At the CPU level, after taking an exception, it makes most sense to return to the offending instruction, after the OS has had the chance to do whatever it needs to (think of page faults/TLB misses), and run that instruction again. (The OS may have had to do some address correction, for instance, ARM CPUs point two instructions after the offending instruction as a testament to their original 3-stage pipeline, while MIPS CPU's point to the jump when taking an exception from an instruction on a jump delay slot).
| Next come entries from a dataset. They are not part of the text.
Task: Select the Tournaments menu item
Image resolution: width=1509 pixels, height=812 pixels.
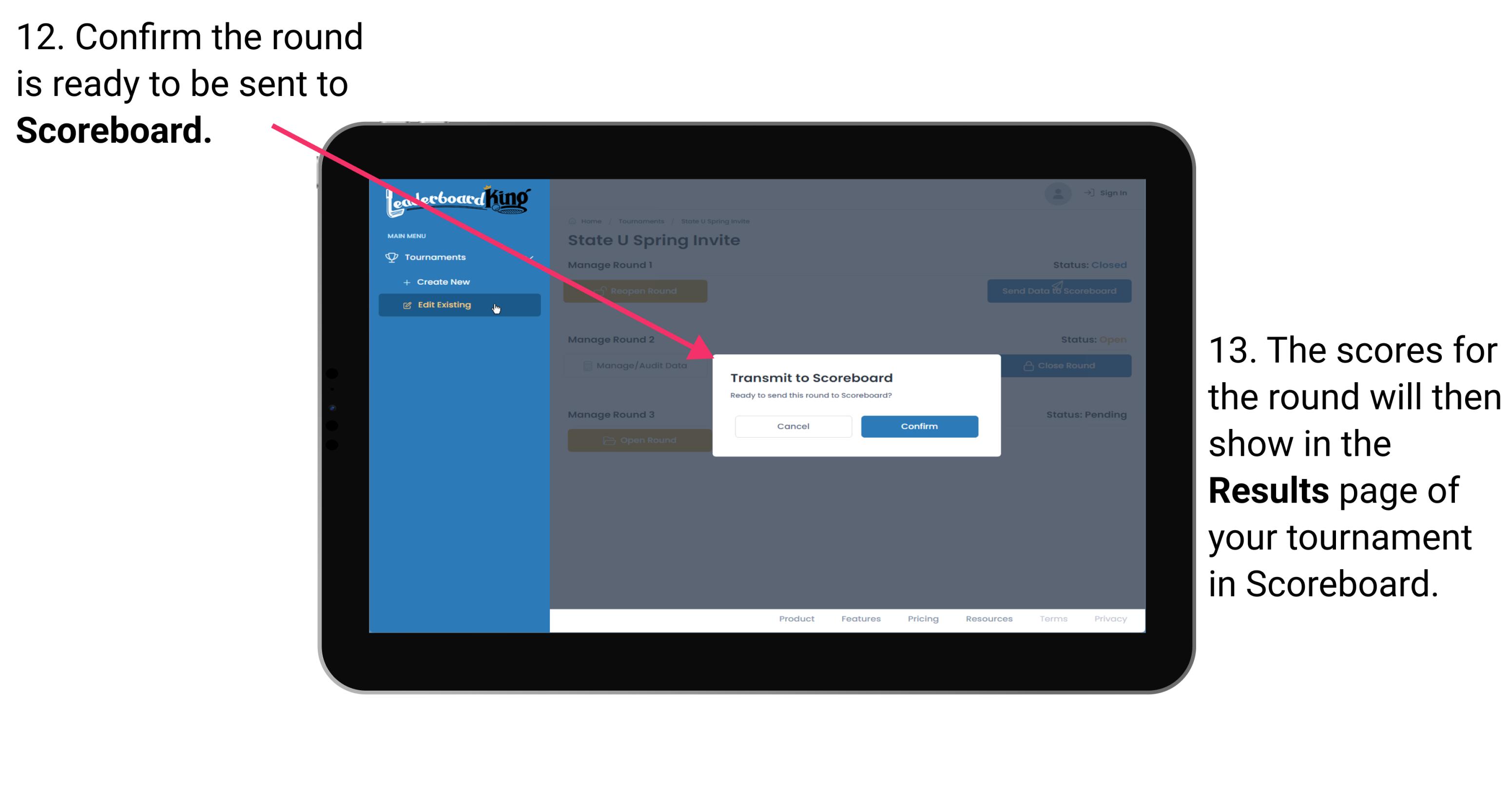Action: (x=436, y=257)
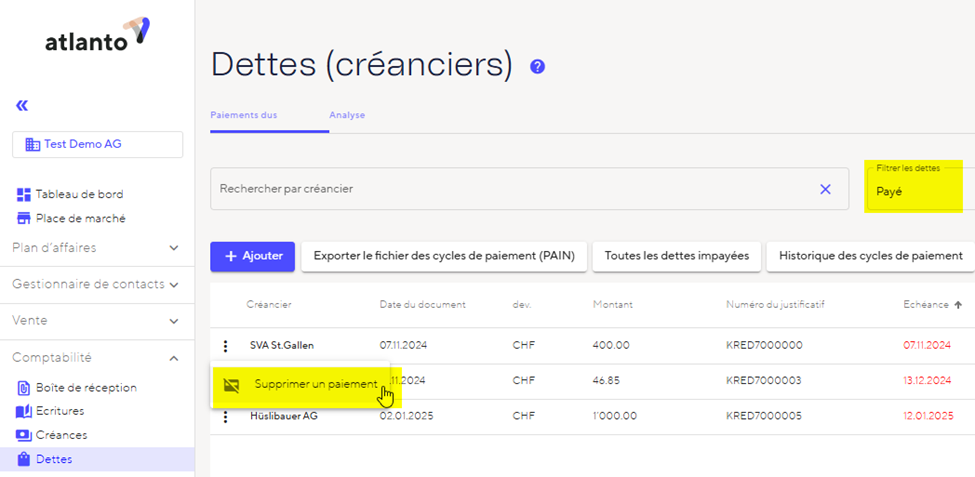Open Place de marché in sidebar
Image resolution: width=975 pixels, height=477 pixels.
80,218
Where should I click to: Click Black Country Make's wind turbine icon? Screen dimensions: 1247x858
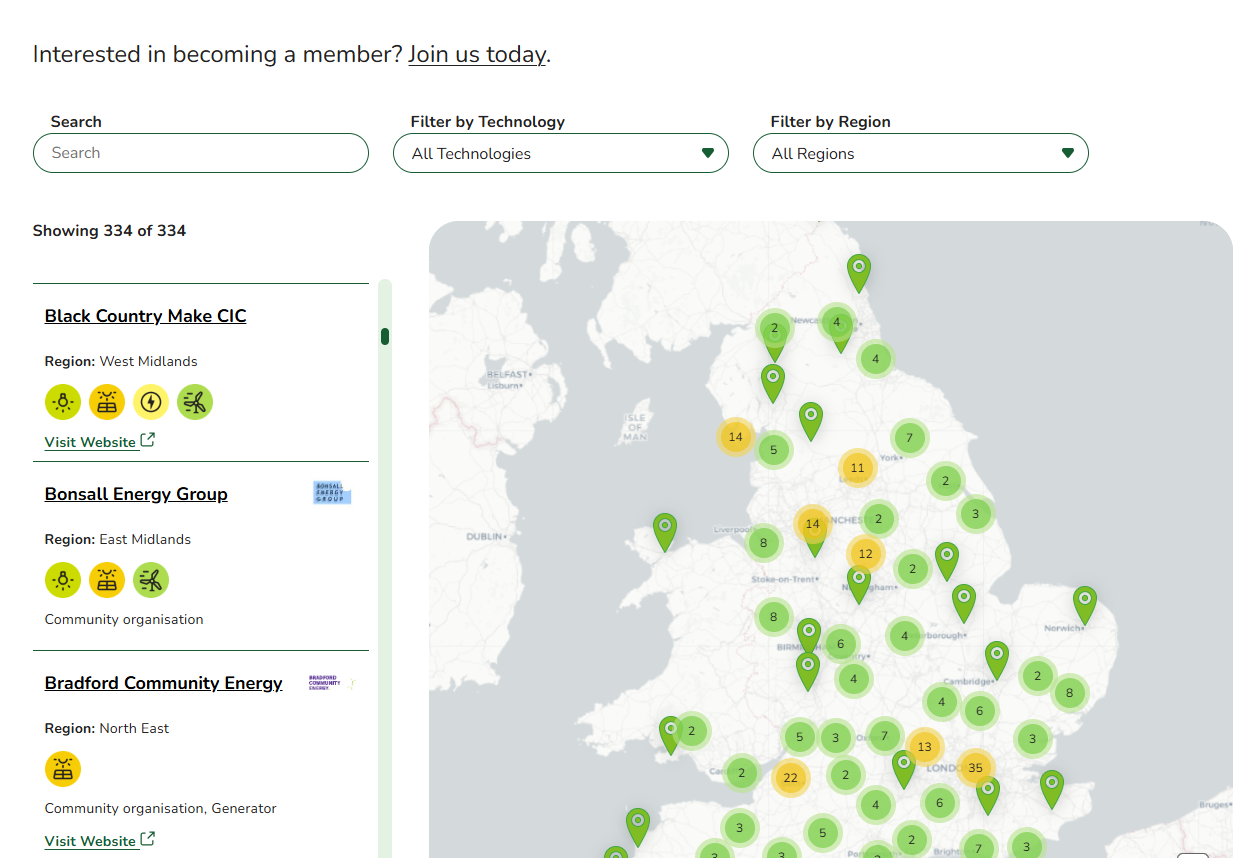(x=195, y=402)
At the OS level, there are several ways to handle exceptions:

  • Do the necessary handling (swap memory in, update page tables, etc...) and rerun the instruction.
  • Emulate that instruction, advance the PC accordingly and return to the next instruction. This allows for emulation of unimplemented instructions (CPUs without/with incomplete FPUs, LL/SC on MIPSI CPUs, ...), and unsupported alignment (after taking an alignment exception, the OS may decide sending a SIGBUS to the process, or emulating the unsupported access, possibly while logging it).
  • Send a fatal signal to the process. The process may take the role of the OS here in handling the exception, using CPU + OS dependent methods, such as the siginfo method linked by Simonj.

A non-portable method to deal with SIGFPE is calling longjmp() from the signal handler, as in my answer to a similar question on SIGSEGV.

n1318 has more details on the longjmp() from signal handler that you ever wanted to know. Also note that POSIX specifies that longjmp() should work from non-nested signal handlers.